Wednesday, 15 April 2015

SHARED MEMORIES: PHOTOGRAPHS BY PATTIE BOYD

Pattie Boyd lived the rock star life and documented it through her camera lens. Married first to George Harrison and then to EricClapton, Boyd has been known as the muse who inspired two of the greatest love songs in rock history -- Harrison's "Something" and Clapton's "Layla." Her access and life within the music world was unprecedented and she recorded it all in the moment, writing a popular column at the time, "Pattie's Letter From London," for 16 Magazine and shooting thousands of photographs.

An extensive collection of 70 pieces just debuted in the latest show "Shared Memories: Photographs by Pattie Boyd" on February 17, curated by Pattie Boyd for the San Francisco Art Exchange, an institution that has become a favorite amongst rock fans, thanks to the outstanding exhibitions they have realized together with art expert Raj Prem.
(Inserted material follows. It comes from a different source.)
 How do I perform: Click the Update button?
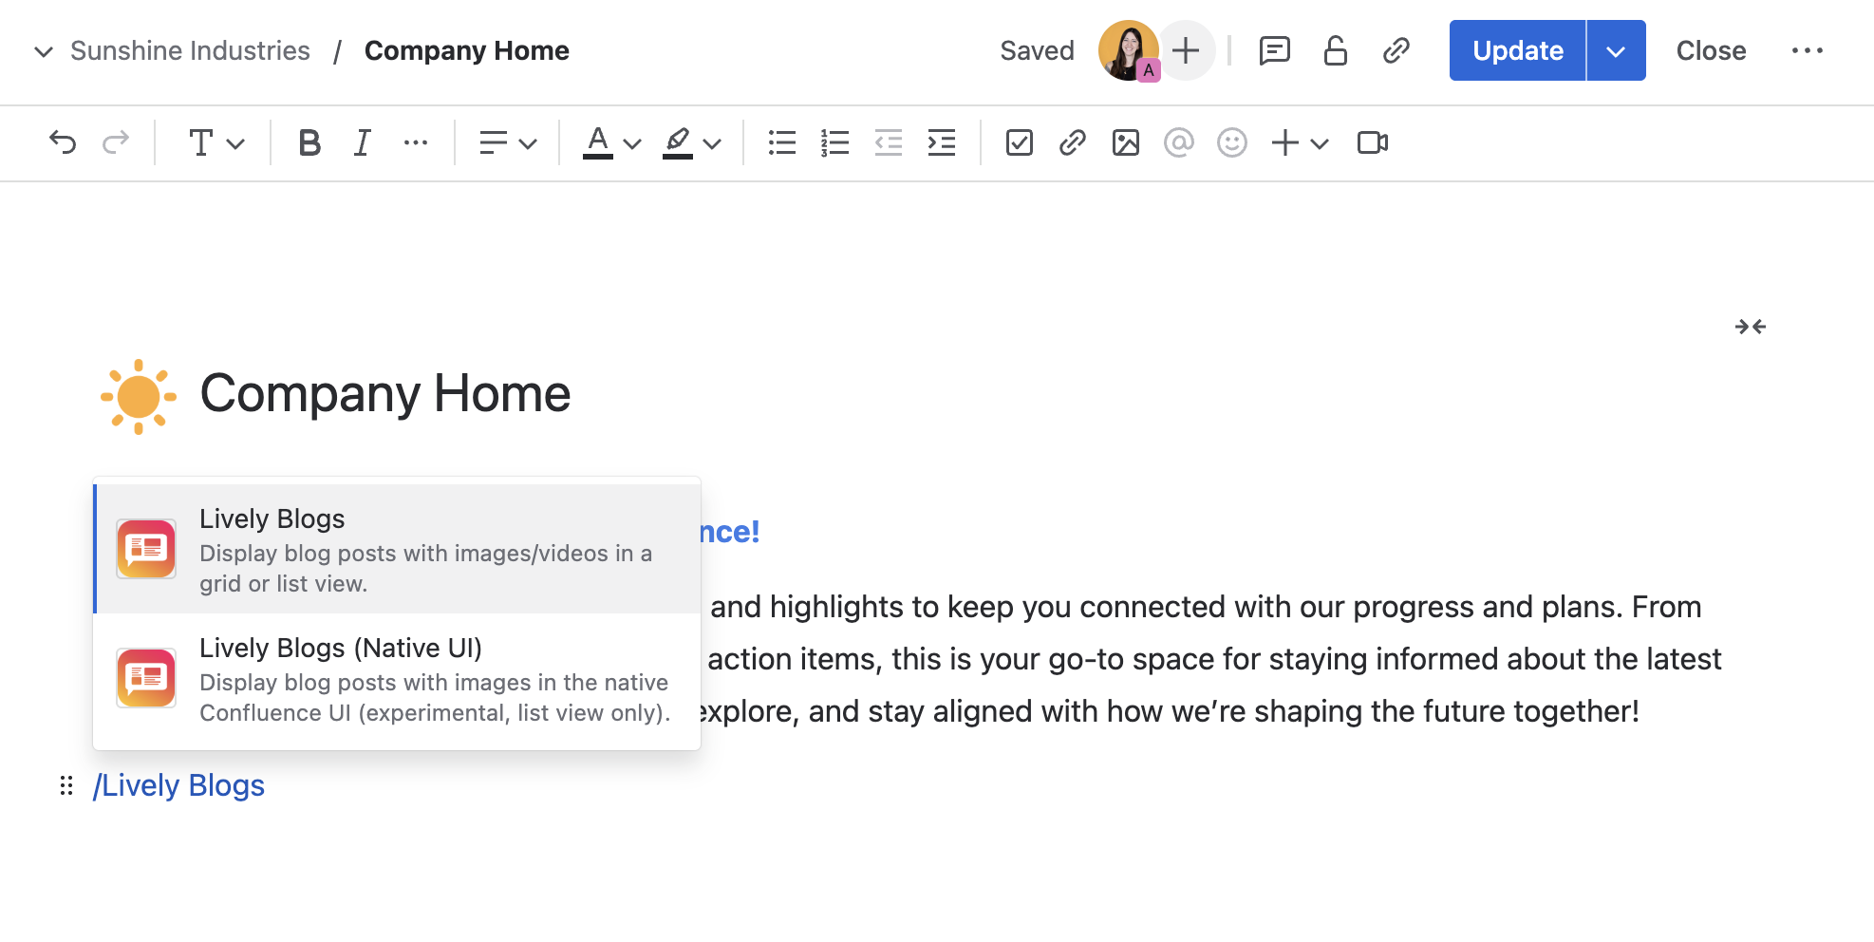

An internationally acclaimed curator and collector whose extensive photograph exhibition featuring rock legends from the 1960s and 70s, Prem pioneered the concept of music photography. Until his first show premiered at SFAE in 1996, little attention or artistic credence was given to the often candid snaps backstage and in real-life. 
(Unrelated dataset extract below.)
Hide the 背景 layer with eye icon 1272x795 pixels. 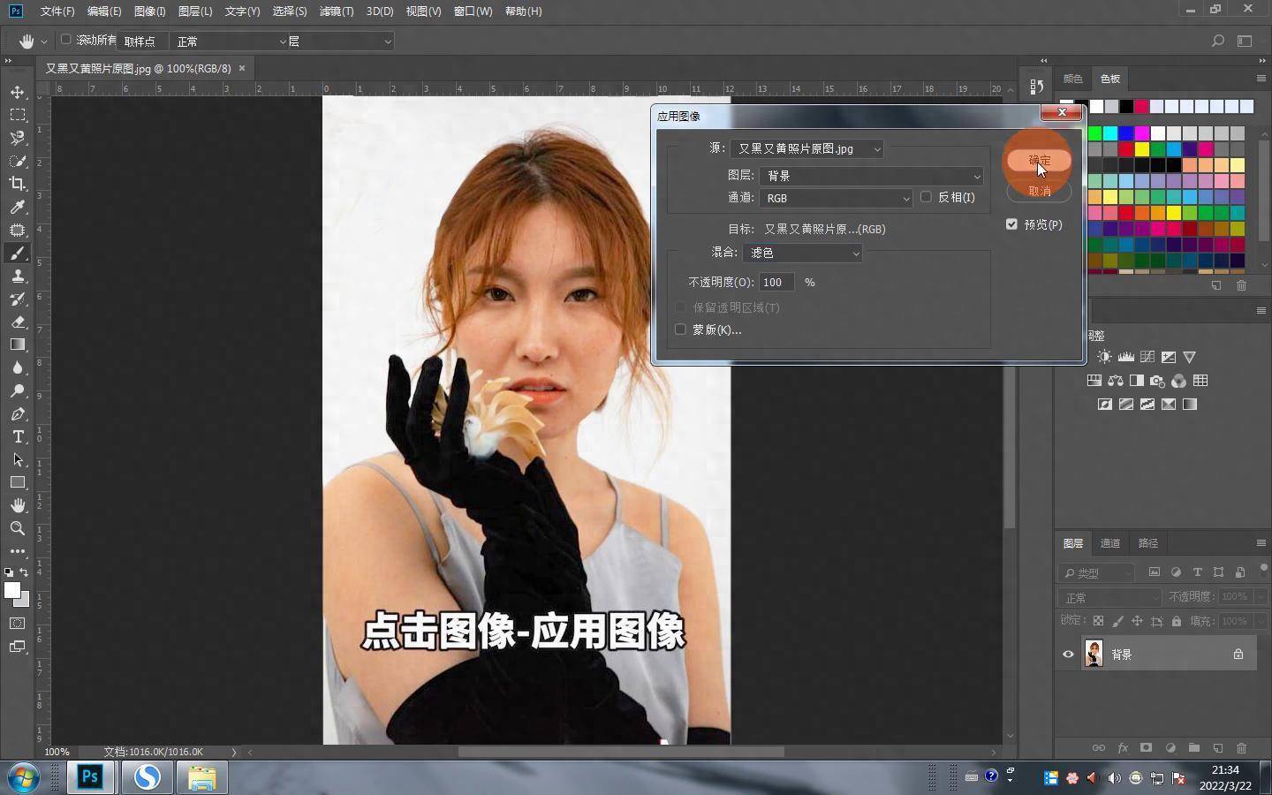tap(1068, 655)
"Shared Memories: Photographs By Pattie Boyd" includes revealing images of her former husbands, Harrison and Clapton, of course, along with many other intimate and revealing pictures of Mick Jagger, Marianne Faithfull, B.B. King, Jeff Beck, Mick Fleetwood, and Ronnie Wood among others. Several other portraits stem from a collaboration between Boyd and Ronnie Wood -- who, besides being one of the Rolling Stones, has become a renowned painter in his own right -- when Wood was commissioned by composer Andrew Lloyd Webber to create a triptych portraying 50 celebrities. 
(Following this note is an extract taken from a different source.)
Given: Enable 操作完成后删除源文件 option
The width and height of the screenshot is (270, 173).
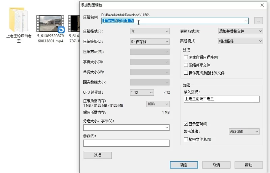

Wood asked Boyd to photograph each person as studies for the massive mural, and Boyd credits the experience with deepening her range as a portraitist. Prem is responsible for first bringing Pattie Boyd's work to public light, with a 2005 exhibition of her solo works, which likely increased the publicity of the current SFAE show, in which nearly every print was sold, priced from $1,400 to $3,000. 

It was a deep love for the Rolling Stones in particular -- for the stories behind the photos -- and the almost mystical sense of access each photograph represents which propelled Raj Prem to international prominence as a curator. He told the Financial Times in 2011, "It's the back stories I find really interesting. At the time, of course, I was a fairly studious, short-haired boy living in Richmond: I had no idea what was going on around me." But when he saw his first copy of Rolling Stone magazine he was struck by the visuals, "I wasn't as enamored of the polemical text as I was by the images, which burnt themselves into my mind."